=== Dataset records ===

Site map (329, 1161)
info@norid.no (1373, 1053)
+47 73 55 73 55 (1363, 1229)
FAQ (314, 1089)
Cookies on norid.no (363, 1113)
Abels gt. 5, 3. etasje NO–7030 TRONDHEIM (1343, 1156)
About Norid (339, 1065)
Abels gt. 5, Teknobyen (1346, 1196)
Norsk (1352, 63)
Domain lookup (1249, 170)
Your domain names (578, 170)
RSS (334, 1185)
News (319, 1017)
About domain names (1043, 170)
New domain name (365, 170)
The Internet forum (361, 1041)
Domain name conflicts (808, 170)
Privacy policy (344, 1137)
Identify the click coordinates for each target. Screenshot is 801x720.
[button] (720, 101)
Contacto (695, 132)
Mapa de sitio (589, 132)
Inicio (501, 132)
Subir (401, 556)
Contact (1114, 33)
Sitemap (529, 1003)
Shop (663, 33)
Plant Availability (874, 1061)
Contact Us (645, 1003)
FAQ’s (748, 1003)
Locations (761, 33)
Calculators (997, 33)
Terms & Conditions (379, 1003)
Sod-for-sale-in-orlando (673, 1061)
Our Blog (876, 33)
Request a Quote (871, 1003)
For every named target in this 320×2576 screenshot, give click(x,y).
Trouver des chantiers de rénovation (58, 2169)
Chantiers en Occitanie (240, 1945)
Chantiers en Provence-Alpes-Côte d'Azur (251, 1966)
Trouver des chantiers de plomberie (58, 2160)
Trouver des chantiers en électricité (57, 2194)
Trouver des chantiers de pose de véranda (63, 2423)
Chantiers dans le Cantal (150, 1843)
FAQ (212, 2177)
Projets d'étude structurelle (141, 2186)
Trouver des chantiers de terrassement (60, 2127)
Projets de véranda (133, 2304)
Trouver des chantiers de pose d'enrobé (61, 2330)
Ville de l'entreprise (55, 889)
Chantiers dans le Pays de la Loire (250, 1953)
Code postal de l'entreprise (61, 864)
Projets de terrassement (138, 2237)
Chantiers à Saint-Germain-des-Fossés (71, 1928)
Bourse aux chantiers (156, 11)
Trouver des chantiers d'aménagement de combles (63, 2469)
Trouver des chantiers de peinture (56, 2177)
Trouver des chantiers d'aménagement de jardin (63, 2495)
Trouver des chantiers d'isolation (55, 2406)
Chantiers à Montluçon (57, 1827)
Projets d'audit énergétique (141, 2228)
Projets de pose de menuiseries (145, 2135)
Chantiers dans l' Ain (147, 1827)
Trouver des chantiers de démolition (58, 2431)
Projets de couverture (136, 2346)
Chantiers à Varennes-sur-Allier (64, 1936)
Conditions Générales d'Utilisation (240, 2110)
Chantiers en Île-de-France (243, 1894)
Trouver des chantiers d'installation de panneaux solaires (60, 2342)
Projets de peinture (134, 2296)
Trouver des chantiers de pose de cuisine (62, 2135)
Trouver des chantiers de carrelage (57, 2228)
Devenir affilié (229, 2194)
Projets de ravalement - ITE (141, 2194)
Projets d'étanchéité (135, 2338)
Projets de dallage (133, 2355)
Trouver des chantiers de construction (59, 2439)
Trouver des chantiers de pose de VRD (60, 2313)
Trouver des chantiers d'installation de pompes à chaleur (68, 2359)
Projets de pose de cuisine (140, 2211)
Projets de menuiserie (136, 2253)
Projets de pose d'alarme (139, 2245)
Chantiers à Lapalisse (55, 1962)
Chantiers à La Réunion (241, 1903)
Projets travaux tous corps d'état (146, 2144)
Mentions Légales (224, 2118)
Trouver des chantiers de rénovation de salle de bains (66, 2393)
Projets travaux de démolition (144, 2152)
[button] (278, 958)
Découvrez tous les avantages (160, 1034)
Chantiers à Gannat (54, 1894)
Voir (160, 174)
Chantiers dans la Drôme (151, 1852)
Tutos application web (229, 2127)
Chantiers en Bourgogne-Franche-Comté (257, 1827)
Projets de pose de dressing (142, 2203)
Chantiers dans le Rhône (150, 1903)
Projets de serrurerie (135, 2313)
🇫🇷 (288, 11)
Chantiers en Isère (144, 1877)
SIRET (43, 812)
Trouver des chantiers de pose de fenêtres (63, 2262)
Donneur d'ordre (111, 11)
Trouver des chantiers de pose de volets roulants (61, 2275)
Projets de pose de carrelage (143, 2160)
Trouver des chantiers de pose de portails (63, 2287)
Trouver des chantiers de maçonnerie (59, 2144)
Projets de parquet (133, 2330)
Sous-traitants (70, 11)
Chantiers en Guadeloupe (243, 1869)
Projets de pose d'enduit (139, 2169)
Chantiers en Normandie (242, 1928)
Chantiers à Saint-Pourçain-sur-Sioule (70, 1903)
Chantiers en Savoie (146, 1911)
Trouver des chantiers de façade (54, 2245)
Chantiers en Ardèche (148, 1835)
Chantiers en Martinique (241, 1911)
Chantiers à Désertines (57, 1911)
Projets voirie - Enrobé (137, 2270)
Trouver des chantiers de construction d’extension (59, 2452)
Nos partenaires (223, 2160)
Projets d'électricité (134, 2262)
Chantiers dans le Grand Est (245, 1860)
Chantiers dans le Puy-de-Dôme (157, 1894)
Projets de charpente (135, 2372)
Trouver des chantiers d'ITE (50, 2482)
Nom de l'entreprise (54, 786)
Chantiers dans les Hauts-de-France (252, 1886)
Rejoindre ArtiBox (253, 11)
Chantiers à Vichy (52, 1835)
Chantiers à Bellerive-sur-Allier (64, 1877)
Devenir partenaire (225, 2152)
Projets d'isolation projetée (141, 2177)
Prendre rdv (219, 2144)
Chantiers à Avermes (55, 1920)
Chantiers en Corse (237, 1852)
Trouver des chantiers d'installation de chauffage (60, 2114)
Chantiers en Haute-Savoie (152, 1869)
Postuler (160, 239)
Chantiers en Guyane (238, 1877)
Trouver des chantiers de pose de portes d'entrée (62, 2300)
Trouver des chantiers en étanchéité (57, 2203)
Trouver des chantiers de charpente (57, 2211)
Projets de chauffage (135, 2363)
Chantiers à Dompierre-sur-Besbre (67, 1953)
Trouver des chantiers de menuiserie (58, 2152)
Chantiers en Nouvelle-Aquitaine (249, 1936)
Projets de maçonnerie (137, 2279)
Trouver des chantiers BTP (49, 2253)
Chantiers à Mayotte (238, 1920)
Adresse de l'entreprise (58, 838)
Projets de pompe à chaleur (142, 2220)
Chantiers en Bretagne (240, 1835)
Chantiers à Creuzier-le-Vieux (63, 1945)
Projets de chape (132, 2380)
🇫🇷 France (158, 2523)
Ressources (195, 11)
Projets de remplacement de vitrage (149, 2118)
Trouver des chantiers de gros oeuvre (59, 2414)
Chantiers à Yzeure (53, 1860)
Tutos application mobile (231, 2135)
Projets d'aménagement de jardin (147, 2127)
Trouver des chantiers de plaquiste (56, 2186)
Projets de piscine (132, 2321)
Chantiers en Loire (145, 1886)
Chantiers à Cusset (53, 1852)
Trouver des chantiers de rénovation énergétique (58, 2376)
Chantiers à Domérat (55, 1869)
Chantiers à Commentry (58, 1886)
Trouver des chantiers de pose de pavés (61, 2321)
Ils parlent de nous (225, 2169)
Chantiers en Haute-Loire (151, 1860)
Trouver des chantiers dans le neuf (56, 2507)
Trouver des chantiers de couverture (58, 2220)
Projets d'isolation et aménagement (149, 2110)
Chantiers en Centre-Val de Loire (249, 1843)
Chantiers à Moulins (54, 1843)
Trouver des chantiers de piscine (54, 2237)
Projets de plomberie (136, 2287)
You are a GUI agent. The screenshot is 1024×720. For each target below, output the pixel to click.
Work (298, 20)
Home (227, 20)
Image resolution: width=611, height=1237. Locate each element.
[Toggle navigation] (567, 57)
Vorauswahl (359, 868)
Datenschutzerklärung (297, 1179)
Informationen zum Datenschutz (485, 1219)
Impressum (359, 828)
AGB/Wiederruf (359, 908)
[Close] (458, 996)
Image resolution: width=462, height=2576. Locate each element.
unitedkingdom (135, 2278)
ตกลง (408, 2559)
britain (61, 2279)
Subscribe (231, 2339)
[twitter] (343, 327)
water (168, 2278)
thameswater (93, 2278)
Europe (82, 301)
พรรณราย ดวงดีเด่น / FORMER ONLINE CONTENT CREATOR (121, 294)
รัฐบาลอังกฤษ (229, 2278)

===

### [What is needed]
Arrange the data lines from the one containing "Abels gt. 5, Teknobyen (1346, 1196)" through the one containing "Domain name conflicts (808, 170)", both included, as a Markdown table with the columns Row and Line. Leave out any blank lines.

### [The solution]
| Row | Line |
|---|---|
| 1 | Abels gt. 5, Teknobyen (1346, 1196) |
| 2 | Norsk (1352, 63) |
| 3 | Domain lookup (1249, 170) |
| 4 | Your domain names (578, 170) |
| 5 | RSS (334, 1185) |
| 6 | News (319, 1017) |
| 7 | About domain names (1043, 170) |
| 8 | New domain name (365, 170) |
| 9 | The Internet forum (361, 1041) |
| 10 | Domain name conflicts (808, 170) |